BEGIN DATASET EXTRACT
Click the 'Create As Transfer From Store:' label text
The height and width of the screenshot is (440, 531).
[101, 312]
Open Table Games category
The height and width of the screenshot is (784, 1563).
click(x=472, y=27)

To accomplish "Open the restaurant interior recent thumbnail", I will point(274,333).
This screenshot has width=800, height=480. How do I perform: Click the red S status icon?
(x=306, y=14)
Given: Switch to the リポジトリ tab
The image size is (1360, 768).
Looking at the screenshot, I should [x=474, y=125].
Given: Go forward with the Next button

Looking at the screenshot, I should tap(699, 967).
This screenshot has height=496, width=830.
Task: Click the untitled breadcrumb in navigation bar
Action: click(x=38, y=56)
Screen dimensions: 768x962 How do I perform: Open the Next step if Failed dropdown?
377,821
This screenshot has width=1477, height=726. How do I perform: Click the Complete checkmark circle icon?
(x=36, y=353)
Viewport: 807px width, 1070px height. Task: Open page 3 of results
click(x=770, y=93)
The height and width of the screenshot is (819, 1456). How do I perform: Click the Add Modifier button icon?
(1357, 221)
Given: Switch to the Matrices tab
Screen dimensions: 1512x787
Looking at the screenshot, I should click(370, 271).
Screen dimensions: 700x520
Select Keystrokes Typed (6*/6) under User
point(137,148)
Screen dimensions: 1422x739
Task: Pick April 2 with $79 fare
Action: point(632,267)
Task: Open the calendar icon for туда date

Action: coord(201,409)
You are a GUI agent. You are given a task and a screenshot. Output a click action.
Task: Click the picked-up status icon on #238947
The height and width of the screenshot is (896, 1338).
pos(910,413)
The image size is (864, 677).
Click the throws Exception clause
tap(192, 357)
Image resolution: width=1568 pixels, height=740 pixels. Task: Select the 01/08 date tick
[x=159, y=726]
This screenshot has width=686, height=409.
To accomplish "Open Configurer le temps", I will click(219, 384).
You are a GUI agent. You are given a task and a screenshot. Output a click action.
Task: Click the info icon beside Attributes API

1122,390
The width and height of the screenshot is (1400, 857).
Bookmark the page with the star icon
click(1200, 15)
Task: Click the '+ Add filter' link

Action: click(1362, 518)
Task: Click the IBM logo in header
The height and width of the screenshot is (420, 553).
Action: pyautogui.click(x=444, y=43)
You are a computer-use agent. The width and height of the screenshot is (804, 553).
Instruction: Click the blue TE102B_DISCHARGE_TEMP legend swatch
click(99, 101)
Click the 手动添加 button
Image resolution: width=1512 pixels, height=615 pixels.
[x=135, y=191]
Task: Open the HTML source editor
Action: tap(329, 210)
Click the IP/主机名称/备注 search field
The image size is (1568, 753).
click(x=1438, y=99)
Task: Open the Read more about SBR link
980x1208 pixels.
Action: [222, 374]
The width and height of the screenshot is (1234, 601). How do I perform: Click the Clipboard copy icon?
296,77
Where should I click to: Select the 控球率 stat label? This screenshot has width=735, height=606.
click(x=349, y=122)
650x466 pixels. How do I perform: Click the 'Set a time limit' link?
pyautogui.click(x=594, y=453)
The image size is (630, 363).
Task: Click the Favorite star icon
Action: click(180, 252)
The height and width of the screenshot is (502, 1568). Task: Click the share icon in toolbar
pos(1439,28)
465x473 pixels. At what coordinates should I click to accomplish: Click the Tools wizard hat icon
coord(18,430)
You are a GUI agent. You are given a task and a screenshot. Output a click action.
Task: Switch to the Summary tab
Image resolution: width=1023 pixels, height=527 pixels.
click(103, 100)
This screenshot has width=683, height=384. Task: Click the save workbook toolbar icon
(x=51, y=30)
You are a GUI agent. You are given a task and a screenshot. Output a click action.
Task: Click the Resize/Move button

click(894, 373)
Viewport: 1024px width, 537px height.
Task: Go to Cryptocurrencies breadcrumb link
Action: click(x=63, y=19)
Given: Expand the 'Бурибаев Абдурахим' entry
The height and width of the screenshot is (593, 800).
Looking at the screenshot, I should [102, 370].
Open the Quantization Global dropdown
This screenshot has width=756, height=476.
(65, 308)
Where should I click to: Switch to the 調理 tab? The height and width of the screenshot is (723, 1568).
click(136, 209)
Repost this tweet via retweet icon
END DATASET EXTRACT
### TASK DIRECTIONS
Exact reproduction of the entire listing is required.

### ANSWER TO THE PROBLEM
Click the 'Create As Transfer From Store:' label text
The height and width of the screenshot is (440, 531).
[101, 312]
Open Table Games category
The height and width of the screenshot is (784, 1563).
click(x=472, y=27)

To accomplish "Open the restaurant interior recent thumbnail", I will point(274,333).
This screenshot has width=800, height=480. How do I perform: Click the red S status icon?
(x=306, y=14)
Given: Switch to the リポジトリ tab
The image size is (1360, 768).
Looking at the screenshot, I should [x=474, y=125].
Given: Go forward with the Next button

Looking at the screenshot, I should tap(699, 967).
This screenshot has height=496, width=830.
Task: Click the untitled breadcrumb in navigation bar
Action: click(x=38, y=56)
Screen dimensions: 768x962 How do I perform: Open the Next step if Failed dropdown?
377,821
This screenshot has width=1477, height=726. How do I perform: Click the Complete checkmark circle icon?
(x=36, y=353)
Viewport: 807px width, 1070px height. Task: Open page 3 of results
click(x=770, y=93)
The height and width of the screenshot is (819, 1456). How do I perform: Click the Add Modifier button icon?
(1357, 221)
Given: Switch to the Matrices tab
Screen dimensions: 1512x787
Looking at the screenshot, I should click(370, 271).
Screen dimensions: 700x520
Select Keystrokes Typed (6*/6) under User
point(137,148)
Screen dimensions: 1422x739
Task: Pick April 2 with $79 fare
Action: point(632,267)
Task: Open the calendar icon for туда date

Action: coord(201,409)
You are a GUI agent. You are given a task and a screenshot. Output a click action.
Task: Click the picked-up status icon on #238947
The height and width of the screenshot is (896, 1338).
pos(910,413)
The image size is (864, 677).
Click the throws Exception clause
tap(192, 357)
Image resolution: width=1568 pixels, height=740 pixels. Task: Select the 01/08 date tick
[x=159, y=726]
This screenshot has width=686, height=409.
To accomplish "Open Configurer le temps", I will click(219, 384).
You are a GUI agent. You are given a task and a screenshot. Output a click action.
Task: Click the info icon beside Attributes API

1122,390
The width and height of the screenshot is (1400, 857).
Bookmark the page with the star icon
click(1200, 15)
Task: Click the '+ Add filter' link

Action: click(1362, 518)
Task: Click the IBM logo in header
The height and width of the screenshot is (420, 553).
Action: pyautogui.click(x=444, y=43)
You are a computer-use agent. The width and height of the screenshot is (804, 553).
Instruction: Click the blue TE102B_DISCHARGE_TEMP legend swatch
click(99, 101)
Click the 手动添加 button
Image resolution: width=1512 pixels, height=615 pixels.
[x=135, y=191]
Task: Open the HTML source editor
Action: tap(329, 210)
Click the IP/主机名称/备注 search field
The image size is (1568, 753).
click(x=1438, y=99)
Task: Open the Read more about SBR link
980x1208 pixels.
Action: [222, 374]
The width and height of the screenshot is (1234, 601). How do I perform: Click the Clipboard copy icon?
296,77
Where should I click to: Select the 控球率 stat label? This screenshot has width=735, height=606.
click(x=349, y=122)
650x466 pixels. How do I perform: Click the 'Set a time limit' link?
pyautogui.click(x=594, y=453)
The image size is (630, 363).
Task: Click the Favorite star icon
Action: click(180, 252)
The height and width of the screenshot is (502, 1568). Task: Click the share icon in toolbar
pos(1439,28)
465x473 pixels. At what coordinates should I click to accomplish: Click the Tools wizard hat icon
coord(18,430)
You are a GUI agent. You are given a task and a screenshot. Output a click action.
Task: Switch to the Summary tab
Image resolution: width=1023 pixels, height=527 pixels.
click(103, 100)
This screenshot has width=683, height=384. Task: Click the save workbook toolbar icon
(x=51, y=30)
You are a GUI agent. You are given a task and a screenshot. Output a click action.
Task: Click the Resize/Move button

click(894, 373)
Viewport: 1024px width, 537px height.
Task: Go to Cryptocurrencies breadcrumb link
Action: click(x=63, y=19)
Given: Expand the 'Бурибаев Абдурахим' entry
The height and width of the screenshot is (593, 800).
Looking at the screenshot, I should [102, 370].
Open the Quantization Global dropdown
This screenshot has width=756, height=476.
(65, 308)
Where should I click to: Switch to the 調理 tab? The height and width of the screenshot is (723, 1568).
click(136, 209)
Repost this tweet via retweet icon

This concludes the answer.